La Cour administrative d’appel de Lyon a refusé de raisonner en ce sens puisqu’elle a, au contraire, considéré que la création d’un espace de stationnement imperméable sur un ancien jardin engendrait bien une artificialisation des sols, alors même que ledit jardin ne correspondait pas à la définition des espaces non-artificialisés donnée par l’article L. 101-2-1 du Code de l’urbanisme :
« Il résulte des dispositions précitées des articles L. 752-6 et R. 752 du code de commerce que ne peut être autorisé, sauf s’il remplit les conditions prévues par le V de l’article L. 752-6 du code de commerce pour bénéficier d’une dérogation, un projet d’équipement commercial dont la réalisation engendre une artificialisation des sols au sens du 9ème alinéa de l’article L. 101-2-1 du code de l’urbanisme. A cet égard, les dispositions précitées du 12ème alinéa de l’article L. 101-2-1 du code de l’urbanisme, qui ont vocation à permettre d’évaluer l’atteinte par les documents de planification et d’urbanisme des objectifs en termes d’artificialisation, ne sont pas applicables aux autorisations individuelles en matière d’urbanisme commercial. Ainsi, la circonstance qu’un terrain ne constituerait pas une surface non-artificialisée au sens du b) du 12ème alinéa de l’article L. 101-2-1 du code de l’urbanisme ne fait pas obstacle à ce qu’il soit considéré comme artificialisé au sens du 9ème alinéa du même article si sont altérés tout ou partie de ses fonctions écologiques ou son potentiel agronomique.

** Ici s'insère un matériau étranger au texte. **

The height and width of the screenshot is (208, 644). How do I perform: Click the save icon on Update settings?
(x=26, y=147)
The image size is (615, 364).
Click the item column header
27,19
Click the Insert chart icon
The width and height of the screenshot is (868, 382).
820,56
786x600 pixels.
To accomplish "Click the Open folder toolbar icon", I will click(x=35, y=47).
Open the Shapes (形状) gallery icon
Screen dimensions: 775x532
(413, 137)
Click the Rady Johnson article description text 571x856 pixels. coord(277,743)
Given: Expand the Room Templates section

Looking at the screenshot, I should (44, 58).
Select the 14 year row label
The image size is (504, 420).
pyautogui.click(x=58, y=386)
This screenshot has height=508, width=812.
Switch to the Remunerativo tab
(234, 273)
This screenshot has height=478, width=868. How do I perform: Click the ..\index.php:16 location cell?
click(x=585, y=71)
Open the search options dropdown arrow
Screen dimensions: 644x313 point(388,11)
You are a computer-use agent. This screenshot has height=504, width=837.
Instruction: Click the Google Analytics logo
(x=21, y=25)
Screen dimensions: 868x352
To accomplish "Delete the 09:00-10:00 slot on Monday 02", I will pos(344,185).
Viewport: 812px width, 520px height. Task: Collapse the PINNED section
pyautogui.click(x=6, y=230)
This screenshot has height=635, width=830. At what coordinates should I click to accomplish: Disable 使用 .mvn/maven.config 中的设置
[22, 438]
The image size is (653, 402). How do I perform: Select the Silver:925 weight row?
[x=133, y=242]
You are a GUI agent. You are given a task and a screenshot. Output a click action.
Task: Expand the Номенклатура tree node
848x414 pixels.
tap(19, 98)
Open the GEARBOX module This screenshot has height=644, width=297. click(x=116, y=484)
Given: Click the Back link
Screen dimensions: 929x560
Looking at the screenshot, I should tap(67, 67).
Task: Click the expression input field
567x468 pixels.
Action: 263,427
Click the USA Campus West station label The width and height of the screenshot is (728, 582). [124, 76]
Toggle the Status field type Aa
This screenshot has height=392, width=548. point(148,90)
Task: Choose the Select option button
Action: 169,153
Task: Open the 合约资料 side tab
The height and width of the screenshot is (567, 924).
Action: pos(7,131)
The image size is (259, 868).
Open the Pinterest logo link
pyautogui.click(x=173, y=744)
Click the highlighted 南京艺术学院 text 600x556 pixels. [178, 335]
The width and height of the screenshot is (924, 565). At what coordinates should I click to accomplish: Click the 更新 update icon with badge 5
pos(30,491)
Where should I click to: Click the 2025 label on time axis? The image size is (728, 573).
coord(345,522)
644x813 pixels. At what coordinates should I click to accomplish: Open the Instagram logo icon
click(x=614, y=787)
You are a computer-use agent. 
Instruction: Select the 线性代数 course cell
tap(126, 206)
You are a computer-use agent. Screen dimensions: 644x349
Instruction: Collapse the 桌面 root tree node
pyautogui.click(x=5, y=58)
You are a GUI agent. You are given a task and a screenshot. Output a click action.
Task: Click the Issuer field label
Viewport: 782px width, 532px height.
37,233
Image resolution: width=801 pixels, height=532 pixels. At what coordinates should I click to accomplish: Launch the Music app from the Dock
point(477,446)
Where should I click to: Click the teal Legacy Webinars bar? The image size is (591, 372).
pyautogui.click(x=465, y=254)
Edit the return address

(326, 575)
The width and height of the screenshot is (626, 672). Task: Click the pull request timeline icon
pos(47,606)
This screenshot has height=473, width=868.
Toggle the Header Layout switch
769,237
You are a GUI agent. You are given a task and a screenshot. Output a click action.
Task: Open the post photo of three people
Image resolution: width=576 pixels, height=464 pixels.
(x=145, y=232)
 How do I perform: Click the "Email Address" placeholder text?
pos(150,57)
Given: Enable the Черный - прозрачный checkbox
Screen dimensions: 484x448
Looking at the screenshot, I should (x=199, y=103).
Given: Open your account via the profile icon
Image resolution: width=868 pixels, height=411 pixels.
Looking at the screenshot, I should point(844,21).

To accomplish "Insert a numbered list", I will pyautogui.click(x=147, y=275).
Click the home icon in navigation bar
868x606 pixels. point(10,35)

Il ressort des pièces du dossier qu’en l’espèce, le projet prévoit de transformer le jardin d’une superficie de 331 m² existant sur la parcelle acquise par la SAS Lujasy en des places de parking imperméables. Ce faisant, et alors même que ce jardin ne constituait pas une surface non-artificialisée au sens du b) du 12ème alinéa de l’article L. 101-2-1 du code de l’urbanisme, le projet altère de façon durable tout ou partie des fonctions écologiques de son sol et son potentiel agronomique et entraîne ainsi une augmentation de la superficie des terrains artificialisés« .
Ce n’est donc pas parce qu’un espace ne peut pas être considéré comme étant non-artificialisé dans un document d’urbanisme, qu’il ne peut pas l’être lors de l’examen d’une demande d’autorisation d’exploitation commerciale.
Les autorités chargées d’examiner les demandes d’autorisation en matière d’aménagement commercial doivent donc appréhender la notion d’espace non-artificialisé avec beaucoup de prudence…et ce d’autant plus que le Conseil d’Etat ne s’est pas encore prononcé sur cette question.
Ref. : CAA Lyon, 20 février 2026, Société CSF France, req., n° 24LY02709. Pour lire l’arrêt, cliquer ici
En savoir plus sur
Subscribe to get the latest posts sent to your email.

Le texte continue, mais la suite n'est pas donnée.